I use to smoke before bed, but quit because it made me have horrid dream recall. Instead, I have been waking and baking heavily sometime in the morning and keeping a nice buzz untill about dark when I get back to ground level. Doing this has actually really helped my dream recall. So even though Im stoned all day, my dream recall is good so long as Im not high when I get in bed.

----------


## DreamerStatus

I smoke a couple times a week. On the days I smoke I just remember fragments but usually if I keep thinking it'll all come to me.

----------


## rynkrt3

Normally bud only effects recall if you go to bed stoned, other wise it shouldn't effect anything.

----------


## fleeee1

definitely makes it tougher... it's like alcohol in that respect for me (although 2 weeks ago, i had a lucid after getting very drunk, which was a first for me).  weed is great for a lot of things, but my opinion is that lucid dreaming is not one of them.

----------


## ninja9578

I barely remember anything when smoking pot for any amount of time.

----------


## dcc4

I dont usually smoke, but i went on a two week smoke streak smoking everyday took a week off continued for a week  and then decided to stop for a bit due to summer coming up and lifeguards usually get tested and i really only continued to smoke because some friends had talked me into it and that night (about 3 hours or so after smoking) I slept through the whole nite like a baby which i hadnt been able to do for over six months!. But back to dreams, during that two week period I had a hard time recalling dreams. I could only remember bits and pieces. But when i stopped i had my first lucid it only lasted for seconds but it was a legit lucid. I recall hearing something on the national geographic channel or maybe reading it online that marijuana causes a rebound period of REM sleep. Im not sure.  I would ask "King Yoshi" on this site! dudes legit and i know hes a proud smoker from what he has previously posted.

----------


## bosshaug

It affects my dream recall alot, on nights I smoke(most nights  :tongue2: ) I remember a little bit of my dreams but on nights I dont I have really vivid dreams

----------


## TheXX

I was searching this topic to see if it had a concrete answer, but it seems it differentiates between people. Some people say it slows it down while others say it wipes out dreams entirely. I'd say for me it doesn't help me with dreams because, well... I don't remember my dreams like I used to when I was sober. I think I might save weed for the occasional use like I used to have it. Thanks all for the good answers and personal experience's!  ::lol::

----------


## SiriusBlack

My dream recall and even ability to attain lucidity was quite a bit better before i started frequently smoking weed, but to be fair, around the time i started that, i started caring less about lucid dreams themselves. I decided recently to stop smoking for a couple of weeks and focus on my dreaming at the same time, and i started having super vivid, super aware dreams which i could completely control.

So in conclusion, i guess weed does have some impact on my ability to lucid and dream recall, but i think the effort i actually put into dreaming has a much bigger impact, stoned or not.

----------


## shooshtime

> Everyone hears that smoking some pot effects recall.
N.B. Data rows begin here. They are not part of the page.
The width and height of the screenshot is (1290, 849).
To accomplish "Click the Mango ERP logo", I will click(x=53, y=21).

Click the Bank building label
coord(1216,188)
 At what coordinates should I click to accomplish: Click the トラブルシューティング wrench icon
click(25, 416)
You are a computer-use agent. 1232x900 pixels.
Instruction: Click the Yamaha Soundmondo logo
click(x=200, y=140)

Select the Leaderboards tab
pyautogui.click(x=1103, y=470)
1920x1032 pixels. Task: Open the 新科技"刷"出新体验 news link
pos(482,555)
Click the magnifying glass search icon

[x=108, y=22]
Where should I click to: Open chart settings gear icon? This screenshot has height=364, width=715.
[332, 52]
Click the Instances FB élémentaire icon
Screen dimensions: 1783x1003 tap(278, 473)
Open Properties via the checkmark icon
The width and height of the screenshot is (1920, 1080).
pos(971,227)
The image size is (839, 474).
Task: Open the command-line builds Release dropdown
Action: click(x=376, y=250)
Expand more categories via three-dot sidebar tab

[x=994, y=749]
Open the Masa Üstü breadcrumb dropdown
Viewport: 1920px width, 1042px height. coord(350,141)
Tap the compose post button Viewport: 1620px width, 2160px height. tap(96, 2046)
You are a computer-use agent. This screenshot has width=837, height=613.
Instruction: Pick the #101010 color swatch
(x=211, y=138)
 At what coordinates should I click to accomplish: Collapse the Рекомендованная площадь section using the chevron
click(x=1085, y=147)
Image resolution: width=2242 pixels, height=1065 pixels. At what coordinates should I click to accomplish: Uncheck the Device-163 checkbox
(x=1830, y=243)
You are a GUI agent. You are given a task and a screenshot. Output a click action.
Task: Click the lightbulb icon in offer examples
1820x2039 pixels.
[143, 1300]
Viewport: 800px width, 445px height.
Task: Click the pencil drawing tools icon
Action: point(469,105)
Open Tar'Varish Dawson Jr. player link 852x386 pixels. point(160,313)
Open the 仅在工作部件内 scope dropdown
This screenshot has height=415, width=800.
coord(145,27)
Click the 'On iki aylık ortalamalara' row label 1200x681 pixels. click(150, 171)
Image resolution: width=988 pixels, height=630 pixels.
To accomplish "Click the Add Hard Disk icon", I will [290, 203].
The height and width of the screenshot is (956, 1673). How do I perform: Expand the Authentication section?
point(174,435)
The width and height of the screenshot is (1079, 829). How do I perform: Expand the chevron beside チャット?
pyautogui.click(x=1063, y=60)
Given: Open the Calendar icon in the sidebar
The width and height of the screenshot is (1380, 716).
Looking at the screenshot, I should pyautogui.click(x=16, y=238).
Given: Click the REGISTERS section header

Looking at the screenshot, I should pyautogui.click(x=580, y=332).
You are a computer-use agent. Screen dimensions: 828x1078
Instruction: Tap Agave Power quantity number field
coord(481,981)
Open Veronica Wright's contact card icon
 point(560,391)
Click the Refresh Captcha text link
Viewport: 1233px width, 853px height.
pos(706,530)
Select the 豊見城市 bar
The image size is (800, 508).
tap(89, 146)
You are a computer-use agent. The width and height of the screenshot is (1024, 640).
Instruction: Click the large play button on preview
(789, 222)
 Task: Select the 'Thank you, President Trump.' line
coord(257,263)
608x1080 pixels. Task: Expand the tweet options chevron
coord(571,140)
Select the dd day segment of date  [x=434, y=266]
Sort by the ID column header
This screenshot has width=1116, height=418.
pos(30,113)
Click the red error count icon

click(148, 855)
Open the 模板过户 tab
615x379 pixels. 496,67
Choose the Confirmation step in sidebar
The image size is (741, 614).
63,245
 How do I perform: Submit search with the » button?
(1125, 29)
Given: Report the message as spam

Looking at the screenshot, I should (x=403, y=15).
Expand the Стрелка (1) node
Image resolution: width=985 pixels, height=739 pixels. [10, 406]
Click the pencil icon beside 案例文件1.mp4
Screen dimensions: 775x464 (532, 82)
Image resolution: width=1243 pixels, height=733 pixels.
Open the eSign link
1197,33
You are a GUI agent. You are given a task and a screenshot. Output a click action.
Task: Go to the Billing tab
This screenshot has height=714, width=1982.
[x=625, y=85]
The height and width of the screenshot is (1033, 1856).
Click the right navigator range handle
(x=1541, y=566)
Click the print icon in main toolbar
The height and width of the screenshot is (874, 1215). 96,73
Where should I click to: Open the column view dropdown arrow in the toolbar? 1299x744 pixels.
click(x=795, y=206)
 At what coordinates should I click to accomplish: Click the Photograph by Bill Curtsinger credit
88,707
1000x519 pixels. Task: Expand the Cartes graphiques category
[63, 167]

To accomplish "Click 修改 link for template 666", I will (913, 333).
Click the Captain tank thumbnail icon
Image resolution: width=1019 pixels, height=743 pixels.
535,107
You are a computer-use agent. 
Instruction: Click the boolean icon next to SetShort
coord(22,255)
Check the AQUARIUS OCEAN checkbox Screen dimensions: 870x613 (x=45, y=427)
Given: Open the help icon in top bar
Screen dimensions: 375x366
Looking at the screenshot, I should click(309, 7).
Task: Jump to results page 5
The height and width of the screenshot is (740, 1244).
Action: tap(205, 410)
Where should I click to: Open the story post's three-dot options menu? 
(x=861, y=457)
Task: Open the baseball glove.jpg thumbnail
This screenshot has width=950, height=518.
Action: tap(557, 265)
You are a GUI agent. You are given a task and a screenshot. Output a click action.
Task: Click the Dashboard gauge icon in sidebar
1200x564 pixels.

But for someone who is fairly good at remembering their dreams, how does smoking bud effect them? I smoke pot every day, yeah yeah call me a stoner or whatever but I'm a contributing member to society and bud hasn't turned me into a bum. Ive come across lucid dreaming on my own out of interest and started a dream journal and reality checks and all of supposedly necessary things. Although I INDEED DO agree that smoking bud will sometimes erase most dreams from your memory, Ive been able to counter this with the journal, at least i believe its the journal, because i still smoke bud regularly but my recall still is increasing.
> 
> Ive focuses a lot of my experimenting on having WILD's. The closest Ive gone to becoming fully lucid was just realizing I was dreaming when my teeth started falling out in a dream. (thats my personal dream sign and since Im terrified of losing my teeth it finally made me realize Im dreaming). When It was apparent to me that I was dreaming I got instantly excited and my dream body stared spinning as if i was in one of those astronaut training things that spin in a full 360 degree motion. This woke me up. Ive attempted to WILD again the very next night and had a similar situation where I realized im asleep with a dream sign and spin out of control.
> 
> So basically what im getting at is that for a regular marijuana user Ive still been able to increase my ability over the time, ive only been going at it for about 2 months now and would say that this is good progress. Id like to hear from other frequent marijuana smokers, does it effect your recall or lucidity? are you able to achieve lucidity while under the influence of marijuana? whether or not you smoked that day or that week or whatever?
> 
> Im starting this post because of all the other posts ive read most of the comments were narrow minded and along the lines of "may as well stop smoking or just give up on achieving lucidity"
> 
> I wanna hear responses from the non marijuana haters who actually have their own experiences.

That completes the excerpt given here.